Plotting Statistical Visualizations with AlgebraOfGraphics.jl

Authors

Jose Storopoli

Juan Oneto

In this tutorial, we’ll explore different statistical transformations that we can apply to our visualizations with AoG.jl.

These can be added to any AoG.jl layer with the * operator.

We will also cover some geometries that are commonly used with the statistical visualization functions: Contour and Heatmap

Statistical transformations are paired with defaults for visual(), so you don’t need to specify a visual() yourself. You just add the data() layer along with a mapping() layer and finalize with a statistical transformation layer.

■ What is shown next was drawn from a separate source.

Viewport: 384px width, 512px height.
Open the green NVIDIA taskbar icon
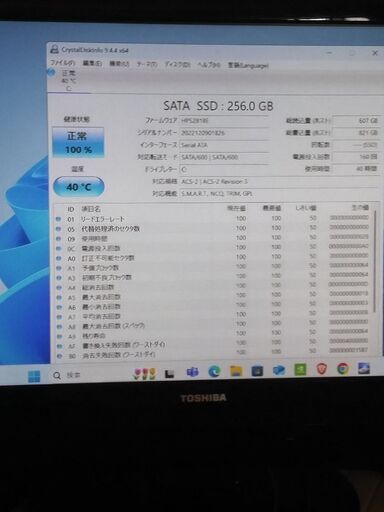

We’ll cover 6 statistical transformation functions:

1 📋 stat_*() - AoG.jl Table

The table below references ggplot2’s stat_*() to AoG.jl statistical visualizations functions:

ggplot2 AoG.jl
geom_bar() or stat_count() frequency()
stat_summary(fun = "mean") expectation()
geom_histogram() or stat_bin() histogram()
geom_density() or stat_density() density()
geom_smooth() or stat_smooth() smooth()
geom_smooth(method = "lm") or stat_smooth(method = "lm") linear()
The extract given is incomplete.